## Extract
§
- Born: September 20, 1982 (age 43) Vancouver, British Columbia, Canada
- Occupations: Actress, model
- Years active: 1994–present

= Daniella Evangelista =

Canadian actress and model

Daniella Evangelista (born September 20, 1982) is a Canadian actress and model.

== Biography ==

Her early work in television commercials and modeling included national campaigns for Benetton and worldwide exposure through Japanese calendars and other promotions. She was also profiled on the front of the popular Italian teen magazine "Bambini".

She was a coprotagonist on teen drama Edgemont as Tracy Antonelli from 2001 to 2005 and voices Kana in Hamtaro and Asuka Sakurai in the animated series Soultaker in 2002.

In 2000, she appeared in the beginning of Cabin by the Lake, a made for television horror/thriller movie starring Judd Nelson. She portrayed the character "Kimberley Parsons" who was kidnapped and later murdered. She was credited in the sequel, Return to Cabin by the Lake in 2001.

In 2003, she appeared in Nickelback's music video "Someday".
§
## Task requirements
A - Reproduce the passage of the Daniella Evangelista profile starting with "- Born: September" and going on through "actress and model.".
B - Turn the paragraph of the Daniella Evangelista profile that begins "In 2000, she appeared" into a short bulleted list that keeps its main facts.

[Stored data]
§
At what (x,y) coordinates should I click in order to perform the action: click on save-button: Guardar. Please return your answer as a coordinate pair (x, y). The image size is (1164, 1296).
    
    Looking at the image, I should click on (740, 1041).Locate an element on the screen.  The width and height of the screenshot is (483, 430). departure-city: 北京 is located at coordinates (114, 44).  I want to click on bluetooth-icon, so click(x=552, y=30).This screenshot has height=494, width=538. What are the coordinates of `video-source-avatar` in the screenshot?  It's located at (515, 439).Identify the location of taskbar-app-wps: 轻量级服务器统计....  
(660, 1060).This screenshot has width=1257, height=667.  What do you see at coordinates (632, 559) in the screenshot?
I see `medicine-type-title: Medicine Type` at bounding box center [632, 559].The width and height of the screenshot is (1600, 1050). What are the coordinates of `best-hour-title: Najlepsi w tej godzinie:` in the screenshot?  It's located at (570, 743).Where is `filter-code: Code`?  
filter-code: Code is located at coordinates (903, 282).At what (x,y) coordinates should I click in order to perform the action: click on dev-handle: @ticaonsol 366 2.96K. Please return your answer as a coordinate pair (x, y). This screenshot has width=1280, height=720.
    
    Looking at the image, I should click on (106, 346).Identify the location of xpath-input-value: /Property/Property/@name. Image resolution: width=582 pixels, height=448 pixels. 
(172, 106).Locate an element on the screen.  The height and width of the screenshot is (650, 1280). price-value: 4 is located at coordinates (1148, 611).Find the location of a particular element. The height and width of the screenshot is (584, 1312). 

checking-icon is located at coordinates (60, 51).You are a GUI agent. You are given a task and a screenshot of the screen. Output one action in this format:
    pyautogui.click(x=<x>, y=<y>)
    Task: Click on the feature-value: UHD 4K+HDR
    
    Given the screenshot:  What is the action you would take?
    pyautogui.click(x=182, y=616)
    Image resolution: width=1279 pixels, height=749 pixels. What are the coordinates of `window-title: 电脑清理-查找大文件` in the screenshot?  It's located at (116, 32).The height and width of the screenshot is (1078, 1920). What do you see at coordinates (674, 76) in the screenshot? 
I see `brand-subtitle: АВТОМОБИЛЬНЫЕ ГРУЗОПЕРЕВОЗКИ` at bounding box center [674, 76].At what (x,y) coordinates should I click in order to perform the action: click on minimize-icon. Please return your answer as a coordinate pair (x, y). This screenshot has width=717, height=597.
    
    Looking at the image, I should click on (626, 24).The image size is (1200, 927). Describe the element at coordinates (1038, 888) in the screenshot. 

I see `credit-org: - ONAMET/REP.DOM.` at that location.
§
## Solutions by task
A -
- Born: September 20, 1982 (age 43) Vancouver, British Columbia, Canada
- Occupations: Actress, model
- Years active: 1994–present

= Daniella Evangelista =

Canadian actress and model

Daniella Evangelista (born September 20, 1982) is a Canadian actress and model.

B -
- 2000: appeared at the beginning of Cabin by the Lake, a made-for-television horror/thriller movie starring Judd Nelson
- Role: Kimberley Parsons, a character who was kidnapped and later murdered
- 2001: credited in the sequel, Return to Cabin by the Lake